Ao defender as propostas que, de fato, podem conter a circulação do coronavírus e suas variantes, Antiqueira denunciou a ação genocida dos governos. “Estamos há um ano tentando combater a pandemia e só vamos para o hospital ou cemitério. Essa é a situação justamente porque há um governo genocida e hoje reforçamos o chamado pelo ‘Fora Bolsonaro’ , ‘Fora Assassino da População Brasileira’. Sob as sombras se escondem também Covas’s, Doria´s, que aproveitam também para não cumprirem seus papéis. Estamos num movimento de greve pela vida, porque querem reabrir as escolas. Estamos batendo recordes de internações, mortes. Tivemos 12 mil sepultamentos até março, 6 mil a mais que até fevereiro do ano passado”.  
 
Lourdes Estêvão, secretária de Trabalhadores da Saúde do Sindsep, em ato em frente ao Hospital Municipal do Campo Limpo, junto com ativistas do movimento de saúde, se solidarizou com as famílias que perderam entes para a doença e com as trabalhadoras e trabalhadores que estão trabalhando sem pausa e sem proteção adequada para atender a população. “Estamos aqui lutando pela vida de todos e todas, porque a vida é a mãe de todos os direitos”, acrescentou.
 
 
 
 
Para Luba Melo, dirigente do Sindsep, o recorde de 4 mil mortes por Covid em 24h reafirma a necropolítica exercida pelos governos Bolsonaro, Doria, Covas. Em frente ao Hospital Municipal Dr. José Soares Hungria, em Pirituba, onde os 100% dos leitos Covid estão ocupados, Luba criticou o anúncio da Prefeitura de São Paulo querer retomar as aulas no próximo dia 12 de abril.

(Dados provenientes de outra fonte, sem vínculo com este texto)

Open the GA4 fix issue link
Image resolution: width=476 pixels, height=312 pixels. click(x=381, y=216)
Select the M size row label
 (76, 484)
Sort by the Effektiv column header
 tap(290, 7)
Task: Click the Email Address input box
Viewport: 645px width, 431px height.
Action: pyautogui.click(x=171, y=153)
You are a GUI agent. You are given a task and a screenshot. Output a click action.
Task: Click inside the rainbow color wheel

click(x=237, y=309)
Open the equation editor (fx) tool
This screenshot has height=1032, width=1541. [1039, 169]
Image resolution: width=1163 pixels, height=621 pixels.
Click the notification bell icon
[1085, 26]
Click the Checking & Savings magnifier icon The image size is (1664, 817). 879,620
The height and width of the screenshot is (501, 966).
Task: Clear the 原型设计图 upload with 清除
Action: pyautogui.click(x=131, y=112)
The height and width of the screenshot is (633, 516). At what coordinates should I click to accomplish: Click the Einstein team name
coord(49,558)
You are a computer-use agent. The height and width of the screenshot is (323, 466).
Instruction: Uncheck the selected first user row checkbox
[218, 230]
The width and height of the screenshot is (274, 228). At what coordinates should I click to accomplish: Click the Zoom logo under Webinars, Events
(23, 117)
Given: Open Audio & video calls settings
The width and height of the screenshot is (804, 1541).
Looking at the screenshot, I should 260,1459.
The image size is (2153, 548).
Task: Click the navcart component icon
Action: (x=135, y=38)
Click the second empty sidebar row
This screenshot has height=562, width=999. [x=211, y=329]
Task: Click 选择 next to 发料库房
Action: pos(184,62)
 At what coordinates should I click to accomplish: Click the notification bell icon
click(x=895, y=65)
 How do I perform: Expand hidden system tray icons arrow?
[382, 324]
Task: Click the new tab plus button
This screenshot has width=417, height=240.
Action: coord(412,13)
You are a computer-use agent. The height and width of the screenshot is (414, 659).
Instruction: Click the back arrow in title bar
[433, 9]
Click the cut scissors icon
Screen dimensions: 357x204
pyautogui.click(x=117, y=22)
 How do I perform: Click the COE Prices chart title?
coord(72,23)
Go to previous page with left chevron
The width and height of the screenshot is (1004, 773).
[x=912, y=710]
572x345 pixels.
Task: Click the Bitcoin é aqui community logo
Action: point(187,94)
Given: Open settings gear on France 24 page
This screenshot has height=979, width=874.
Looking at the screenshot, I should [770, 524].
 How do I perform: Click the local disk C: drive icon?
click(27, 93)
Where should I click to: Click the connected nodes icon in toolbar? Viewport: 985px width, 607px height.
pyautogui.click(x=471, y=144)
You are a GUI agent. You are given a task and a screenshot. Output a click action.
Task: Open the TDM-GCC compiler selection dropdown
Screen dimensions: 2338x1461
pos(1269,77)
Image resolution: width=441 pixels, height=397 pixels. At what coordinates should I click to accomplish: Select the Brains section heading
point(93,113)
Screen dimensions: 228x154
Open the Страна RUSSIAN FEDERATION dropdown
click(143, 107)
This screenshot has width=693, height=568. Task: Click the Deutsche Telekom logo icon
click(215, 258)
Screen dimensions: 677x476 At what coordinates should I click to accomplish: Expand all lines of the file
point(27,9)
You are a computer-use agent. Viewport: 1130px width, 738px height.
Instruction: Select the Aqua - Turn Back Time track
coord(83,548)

A superlotação de leitos também foi denunciada por Alexandre Gianecchinni, coordenador da Região Leste III do Sindsep, em frente ao Hospital Municipal Dr. Ignácio Proença de Gouvêa, na Mooca, onde as famílias sofrem em busca de um leito. 
 
 
 
É uma descomemoração, na opinião da coordenadora da Região Centro do Sindsep, Flávia Anunciação. “Centenas de milhares de vidas perdidas em razão de um manejo inadequado, desgoverno e falta de vacina para a população. Por isso reivindicamos dos governos vacina para todas/os, auxílio emergencial para que as pessoas possam ficar em casa, EPIs para que os profissionais que estão na linha de frente possam atuar sem colocar suas vidas em risco, sem adoecer e morrer, além de exigir ‘Fora Bolsonaro’, o genocida responsável por esse caos que estamos atravessando”.
 
 
 
Na região Sudeste, onde está o Hospital Municipal Doutor Arthur Ribeiro de Saboya, Juneia Batista, do Sindsep e secretária nacional da Mulher Trabalhadora da CUT, ao lado de Pedro da Bina, da Central de Movimentos Populares (CMP), mostrou a entrada e saída sem pausa de ambulâncias trazendo doentes. 
 
 
Lucianne Tahan, coordenadora da Região Noroeste do Sindsep, em frente à Unidade Básica de Saúde Vila Zatt, em Pirituba, criticou o processo de terceirização que o serviço vem sendo ameaçado e os problemas que estão vivendo pela falta de investimentos na Atenção Básica, neste Dia Mundial da Saúde, com um SUS desfinanciado.